While sad not to have her grandson living with her, Margaret at least knows the boy -- and thus the remaining connection with her son -- is nearby and easy to visit or have over at the house. But then she witnesses Donnie publicly abuse his new wife and stepson and before she can do anything, she's shocked to learn that all three have left town in the dark of night to go live with his mother in a nearby state.

Not willing to lose contact with her grandson, she decides she's going to go find him, with George -- a former career lawman -- reluctantly going along for the trip, mainly to protect and support his stubborn better half with hopes that doing so will allow her to do as the title says.

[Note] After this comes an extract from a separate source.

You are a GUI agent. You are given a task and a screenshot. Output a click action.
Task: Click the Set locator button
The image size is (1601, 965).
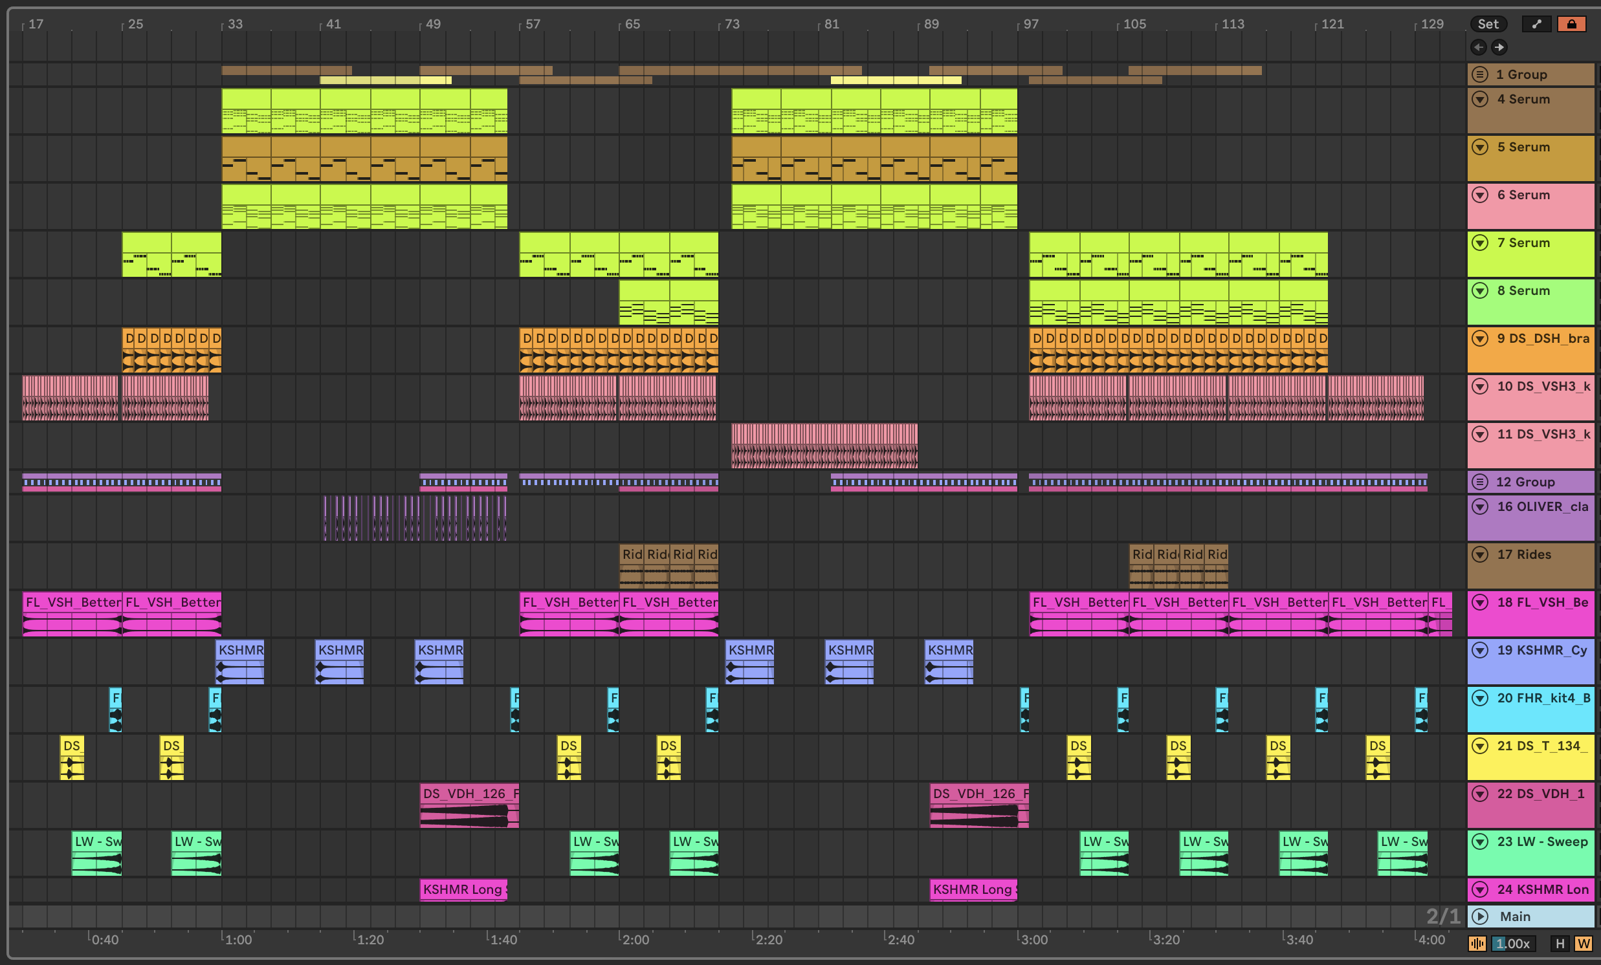[x=1487, y=24]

But they soon learn -- including via a bit of cautionary advice they receive from a loner Native American, Peter (Booboo Stewart), who they meet on their trek -- that the Weboy clan is not to be messed with. With that especially being true of the matriarch of the clan, Blanche (Lesley Manville), who rules over her three adult sons, smiley-creepy brother (Jeffrey Donovan) and her daughter-in-law and grandson now that they've been brought into the fold.

For most of the film, Lane and Costner -- who previously were paired together as another wife and husband duo in "Man of Steel" -- make this drama -- where the title refers to a number of people and even a pet horse -- work quite well. The veteran performers more than make for a believable couple of that bygone era and you can easily sense and understand their loss on several fronts.

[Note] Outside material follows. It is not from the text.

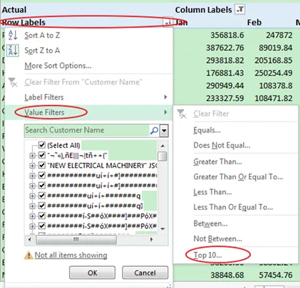Click the Sort Z to A icon
Viewport: 300px width, 288px height.
(x=13, y=51)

But then Bezucha opts to segue out of the family drama genre into that of the suspense thriller one along the lines of "Taken" and Mr. Neeson's other such "give me back what's mine or else you'll experience my particular set of skills" cinematic offerings. No, Martha and Jonathan, um, Margaret and George can't call on their "super man" to save the day, and thus they must resolve things on their own.

Alas, that's when the storyline jumps the rails as I didn't buy into the logic of their actions, particularly with their former daughter-in-law and grandson not being held against their will, at least technically or in a manner that would stand up in a court of law while trying to defend the tactics that are ultimately deployed on the "rescue mission."

It doesn't derail the entire offering, and on its own, the action-laced finale certainly works in a "Taken" sort of retributory meets vigilante sort of way. But it definitely gives the overall film the feeling of being a mash-up of two different genres lacking credible behavior in the end. That's particularly with Costner's character who certainly understands how the law works, with not enough related material present to sell his actions as sacrificial for the sake of his wife and grandson (if that's the storytelling intent).

Yes, people react to loss in all sorts of ways, sometimes unexpected. I just didn't buy how things ultimately play out here beyond the cathartic experience of watching bad people get theirs. With the first and second act buoying what follows, "Let Him Go" is decent enough to rate as a 6 out of 10.